Про Феодору хроника забывает напрочь, зато в финальном кадре трагедии появляется другая женщина — старуха, мать Юстиниана. Она прячется с внуком в храме у алтаря и тщетно умоляет пришедших от нового императора не убивать ребенка. Я пытался представить себе ее глаза после того, как все произошло, в морщинистых кратерах на иссушенном лице — два слабых источника беспримесной боли. Я думаю, сказала мне Аня, она ходила смотреть на море, а потом умерла. Мы всю ночь болтали с ней под одеялом и задремали только на час, а потом мне уже нужно было бежать в гостиницу за вещами: в девять меня должен был забрать и отвезти в аэропорт тот же самый дядечка, который привез из него. На этот раз ему не пришлось выдумывать темы для разговора — я извинился, сел назад и тут же заснул. Аня отпустила меня, обдав жаром спящего тела, а ее запах долетел со мной до самого Петербурга.

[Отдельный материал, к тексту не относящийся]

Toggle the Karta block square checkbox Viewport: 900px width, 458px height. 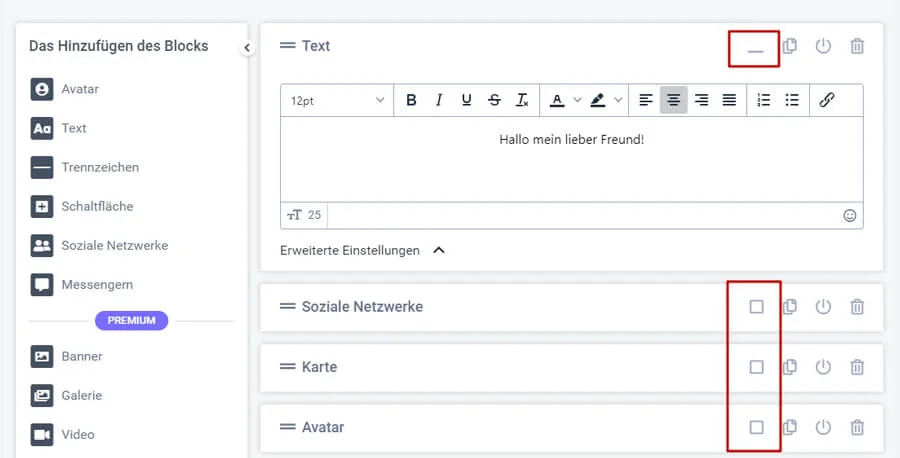pyautogui.click(x=756, y=367)
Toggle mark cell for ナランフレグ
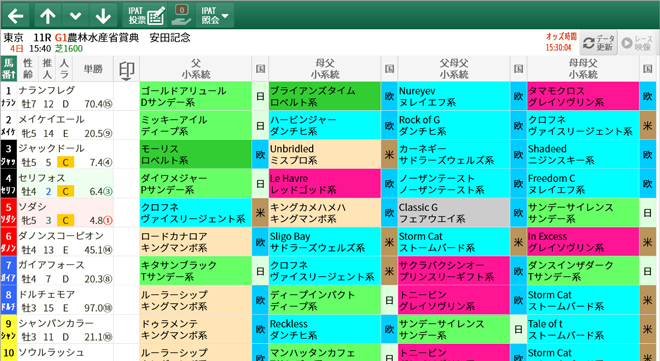 (x=126, y=96)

Я вернулся из моего маленького изгнания в заваленный сугробами город-черту с некоторым чувством утраты; то, что я утратил, не было только девочкой-нервюрой или только южным маяком империи (с Аней можно еще какое-то время переписываться, а в Крым можно прилетать хоть каждое лето), — я утратил свое изгнание, и хотя иначе и быть не могло, я успел полюбить эту песчинку в мягких тканях своего сердца, она оставила царапину, и царапина сладко ныла. Впрочем, боюсь, что на этом чувстве я поймал себя и тогда, когда автобус мой пересекал Фонтанку и слева мелькнули синие купола Измайловского, — что и свой Петербург я потеряю также. Не могу сказать, что это было так уж неприятно. Похоже, что это фундаментальное чувство следует считать кильватером, который оставляет на воде любая движущаяся в море лодка.
В конце концов, нечто похожее было и тогда, когда мы с Ниной только познакомились. Была еще теплая осень, я стоял на остановке у Кировского моста, почему-то ленился идти пешком, но было уже за полночь, и надежда увидеть автобус все таяла. Нина шла мимо и сказала: зря стоишь, пойдем. Она как раз могла позволить себе такси, но хотела прогуляться. Я пожал плечами и пошел. Во‑первых, потому что она была права, а во‑вторых, потому что от ее красоты ныло в груди. То есть лицо у нее немного неправильное, но я не об этом, есть вещи поважнее. Я до сих пор думаю, что она тогда была немного на порошке: стремительная, болтливая и счастливая (но так и не спросил). Мы шли через мост, светились гирлянды набережных, она спросила меня, чем я занимаюсь, потом стала рассказывать, что последнее время читала, и оказалось, что среди прочего — мою последнюю книжку. Да ладно, ты меня паришь! Что, серьезно? Обалдеть! Мог бы и не слушать, как я тут разливаюсь! И уже тогда я на секунду почувствовал, как горько и сладко будет Нину потерять.
Впрочем, что касается Нины, то я собираюсь пробраться к ней по водопроводу, взломать ворота, залить кровью мостовые и пороги домов, утопить в море самозванцев, перерезать ненавистных детей, выколоть глаза изменникам, посадить на пики головы холуев и, войдя во дворец по шеям предателей, взять то, что принадлежит мне.